**提示された文章:**
音楽ディストリビューションサービス・sprayerが主催する音楽イベント『SPREEE by sprayer Vol.2』が、2月19日に東京・下北沢THREEにて開催された。

「馬鹿騒ぎ」を意味するspree(スプリー)とサービス名のsprayer(スプレーヤー)を掛け合わせて名付けられた『SPREEE(スプレー)』。第一回は昨年12月11日に同じく下北沢THREEにて開催され、Acidclank(solo set)、JADHU、QPLO、Wang Dang Doodleが出演。バンド、ユニット、ソロと多様な形態のアクトが、ダンスミュージックを共通言語として刺激的なパーティーを作り上げた。

続く第二回に集ったのは、futures、Sigma-T、やさしいみらい、Ochunismというラインナップ。ジャンルやシーンを超えたアーティストたちが心地良い揺らぎを生んだ一夜をレポートする。

**指示内容:**
上にある『SPREEE by sprayer Vol.2』のイベントレポートを、最後の文のあとから書き進めること。

**利用可能データ:**
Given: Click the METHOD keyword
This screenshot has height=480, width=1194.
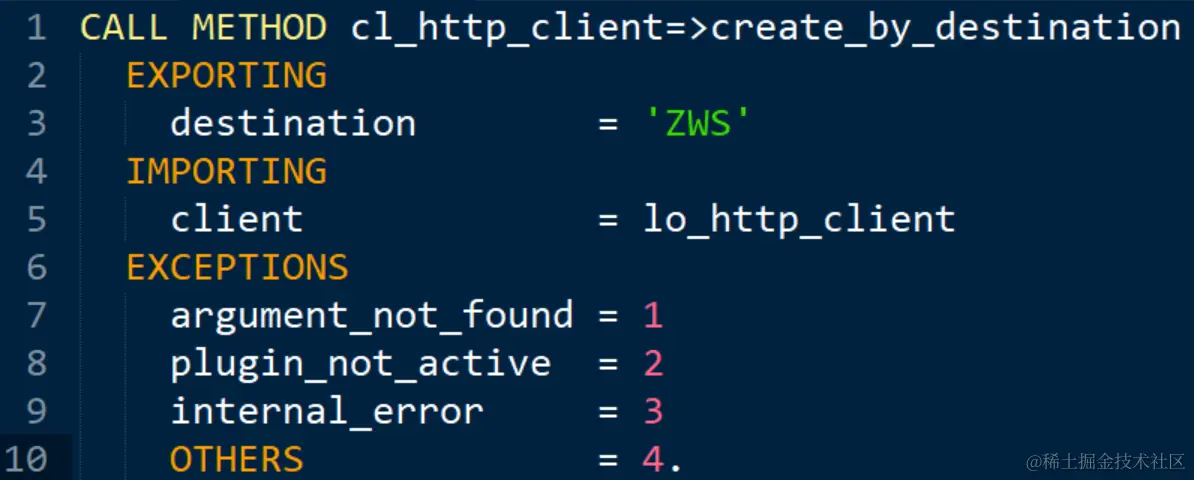Looking at the screenshot, I should (x=259, y=29).
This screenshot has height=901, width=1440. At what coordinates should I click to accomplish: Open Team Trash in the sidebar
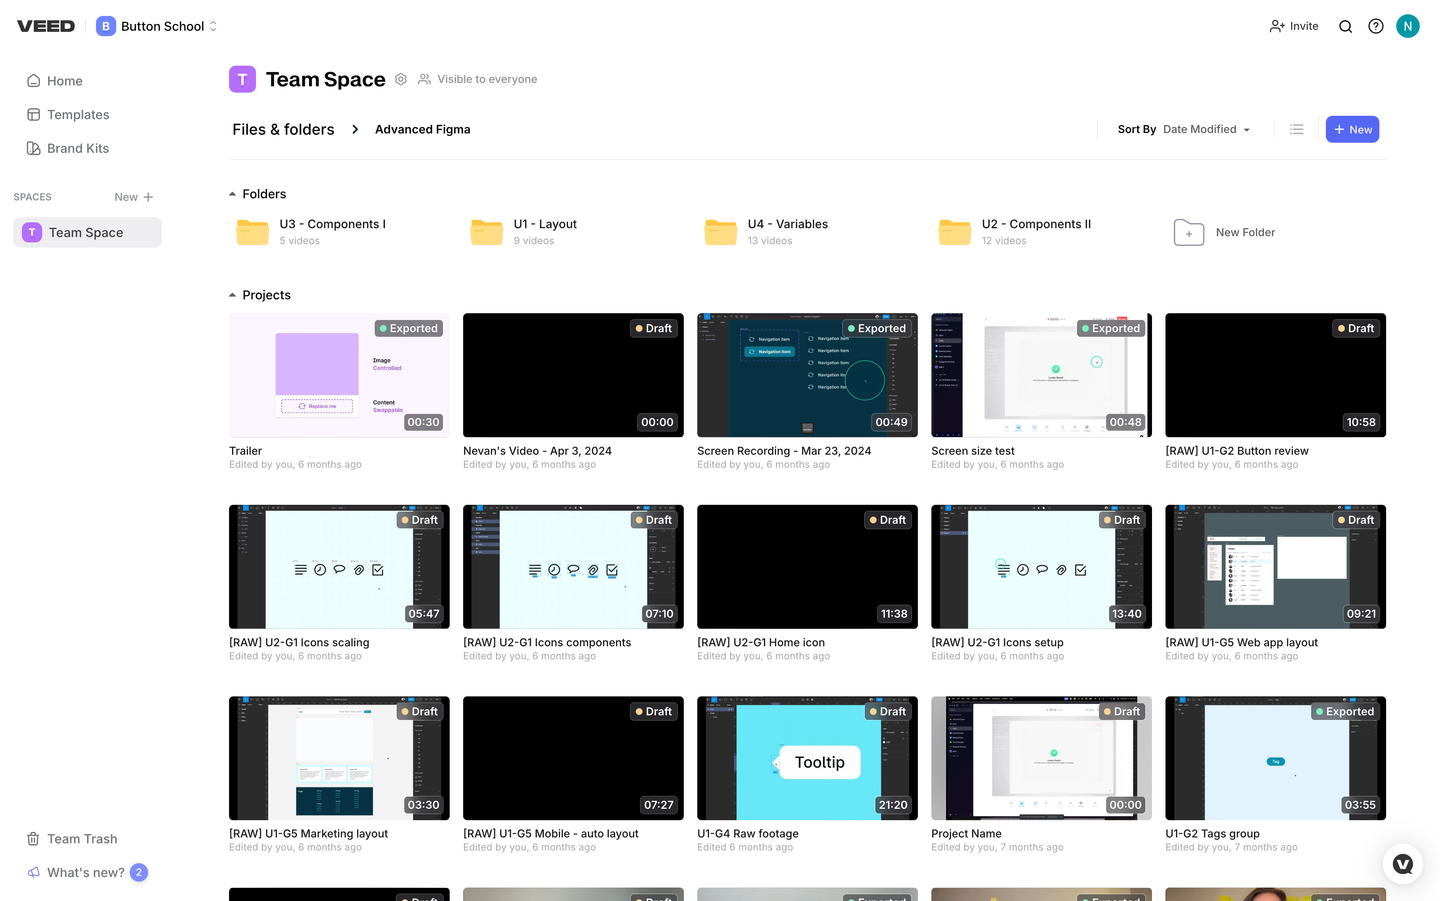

**実行結果:**
Text:サイトウマサヒロ(@masasa1to
Photo:鎌倉真希(@kamacrascope
Edit:sprayer note編集部



やさしいみらい

開演時間の19時ちょうどになると客電が落ち、SUPER BUTTER DOG「FUNKYウーロン茶」が流れる。そのオリエンタルな響きに導かれて登場したのが、横浜発のラップ&ボーカル・ニューミクスチャーバンド、やさしいみらいだ。サポートメンバーを含む7人が所狭しとステージに並ぶと、それだけでこれから鳴らされる音へのワクワクが高まってしまう。

松本レン(Vo)が「初っ端からブチ上げて行こう!」と語り、一曲目に繰り出されたのは「DISCO」。ドープなベースラインが先陣を切り、キーボード、ドラム、サックスが順に重なっていくことで、寒空の下からライブハウスに逃げ込んできたばかりのオーディエンスを少しずつ温めていく。

驚かされたのは、松本レンと夢句(Rap)という二人のフロントマンの絶妙なバランス感だ。夢句がメリハリのあるデリバリーのラップで楽曲を転がしたかと思えば、松本レンのアンニュイなボーカルが空間を弛緩させる。ともに黒いジャケットにニット帽を合わせながらそのシルエットは異なっているように、二人のスタイルは時に重なり合いながらそれぞれの個性を際立たせていく。夢句は曲中で対バン相手をネームドロップするフリースタイルを披露するなど、そのスキルと余裕を存分に見せ付けていた。

どこか愛嬌を感じさせるサウンドの「知らないあの子」では、メンバー同士も自然と笑顔を交わす。そんな微笑ましい場面を目撃して、「これが"やさしいみらい"か!」と勝手に腹落ちしてしまった。ライブ当日の2月19日にリリースされた「雨」では、小泉至(Dr)と松本カイ(Ba)がミドルテンポのビートを刻み、自己主張しながらもリズム隊に寄り添う鈴木悠太(Sax)のソロに歓声が上がる。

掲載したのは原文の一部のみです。